College is a wild place, but the most uninhibited aspect of all may not be the frat parties and the midnight undie runs. Often living on a very tight budget and without parental supervision for the first time, college students can come up with some pretty wild meals when left to their own devices. Move over, instant ramen – one student ate bread with butter and lemon juice for two months straight, while another topped noodles with fried spam, cheese, and a mound of canned tomato soup (via So Yummy).

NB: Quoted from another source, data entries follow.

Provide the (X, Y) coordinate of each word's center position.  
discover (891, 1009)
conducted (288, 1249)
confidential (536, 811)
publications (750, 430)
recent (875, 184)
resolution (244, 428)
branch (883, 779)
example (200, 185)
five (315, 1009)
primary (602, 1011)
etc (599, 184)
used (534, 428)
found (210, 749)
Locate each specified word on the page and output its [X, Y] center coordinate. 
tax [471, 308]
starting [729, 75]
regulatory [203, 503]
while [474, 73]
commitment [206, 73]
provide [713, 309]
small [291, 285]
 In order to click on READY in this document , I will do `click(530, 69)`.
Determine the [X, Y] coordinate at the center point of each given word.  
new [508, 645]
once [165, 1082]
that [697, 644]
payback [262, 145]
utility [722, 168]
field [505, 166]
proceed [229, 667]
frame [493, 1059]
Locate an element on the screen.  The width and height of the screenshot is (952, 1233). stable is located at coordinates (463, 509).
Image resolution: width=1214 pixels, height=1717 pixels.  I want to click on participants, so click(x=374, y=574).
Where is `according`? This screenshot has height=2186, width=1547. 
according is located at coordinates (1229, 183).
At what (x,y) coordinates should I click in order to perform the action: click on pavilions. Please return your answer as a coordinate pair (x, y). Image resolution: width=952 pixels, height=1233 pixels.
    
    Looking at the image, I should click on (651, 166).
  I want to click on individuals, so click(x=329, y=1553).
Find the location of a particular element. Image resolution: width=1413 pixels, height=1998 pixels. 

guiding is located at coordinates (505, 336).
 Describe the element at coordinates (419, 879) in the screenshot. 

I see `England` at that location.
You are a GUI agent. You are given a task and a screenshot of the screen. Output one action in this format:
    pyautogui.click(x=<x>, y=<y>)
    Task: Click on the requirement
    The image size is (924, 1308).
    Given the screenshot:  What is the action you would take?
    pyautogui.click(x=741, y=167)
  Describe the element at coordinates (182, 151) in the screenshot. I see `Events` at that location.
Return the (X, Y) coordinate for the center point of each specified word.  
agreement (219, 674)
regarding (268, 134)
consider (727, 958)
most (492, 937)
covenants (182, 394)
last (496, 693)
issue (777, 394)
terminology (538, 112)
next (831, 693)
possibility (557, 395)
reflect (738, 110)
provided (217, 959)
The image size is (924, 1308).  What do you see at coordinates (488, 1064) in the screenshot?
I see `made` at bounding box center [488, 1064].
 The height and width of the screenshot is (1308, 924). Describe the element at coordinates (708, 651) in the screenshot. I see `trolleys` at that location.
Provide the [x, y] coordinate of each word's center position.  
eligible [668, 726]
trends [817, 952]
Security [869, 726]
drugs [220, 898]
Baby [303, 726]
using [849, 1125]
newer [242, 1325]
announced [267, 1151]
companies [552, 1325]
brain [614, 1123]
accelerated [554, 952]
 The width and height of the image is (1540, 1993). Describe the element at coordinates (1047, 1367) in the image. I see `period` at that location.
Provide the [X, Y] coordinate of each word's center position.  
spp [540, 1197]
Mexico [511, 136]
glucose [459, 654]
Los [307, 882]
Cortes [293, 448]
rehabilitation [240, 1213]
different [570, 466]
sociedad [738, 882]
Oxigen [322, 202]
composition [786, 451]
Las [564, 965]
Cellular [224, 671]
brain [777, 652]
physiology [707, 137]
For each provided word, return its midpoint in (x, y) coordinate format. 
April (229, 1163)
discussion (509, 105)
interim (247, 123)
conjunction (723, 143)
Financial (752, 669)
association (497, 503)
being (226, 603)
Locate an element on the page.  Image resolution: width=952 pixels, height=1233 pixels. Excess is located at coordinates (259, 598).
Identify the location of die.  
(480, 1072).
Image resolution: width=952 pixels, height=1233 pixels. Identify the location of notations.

While we applaud the creativity, it might be possible to make cheap meals without resorting to lemon juice toast, and there are plenty of dorm cooking hacks out there. Tasty recommends college students purchase cheap appliances that can be used in various ways, such as slow cookers or rice cookers, and make meals in bulk while saving leftovers. One device that's universally beloved by college students and is already found in most dorm rooms is a microwave. While microwaves can be used to make ramen noodles and other quick fixes, they can also make full-blown meals like Mexican leek soup, meatloaf, and stuffed peppers, according to Taste of Home. One TikTok video even recommends making pasta in the microwave, which she claims helped her get through college. While it sounds great to avoid watching a pot of water boil, is the resulting pasta worth it?
Perfect pasta that cooks on its own
According to the TikTok video, you'll get a perfectly-made bowl of pasta if you fill a microwave-safe bowl with dry noodles and water, microwave it for a few minutes longer than the recommended stovetop cooking time, and drain as usual. You'll want to stick to heartier noodles like penne or bowtie, creator Kitty Lipski notes, because skinnier varieties of pasta like spaghetti tend to stick together in the microwave. The benefits of cooking pasta this way are plentiful. You're not tied to the stove waiting for water to boil, you don't have to stir anything, and for college students, you don't even need a full kitchen.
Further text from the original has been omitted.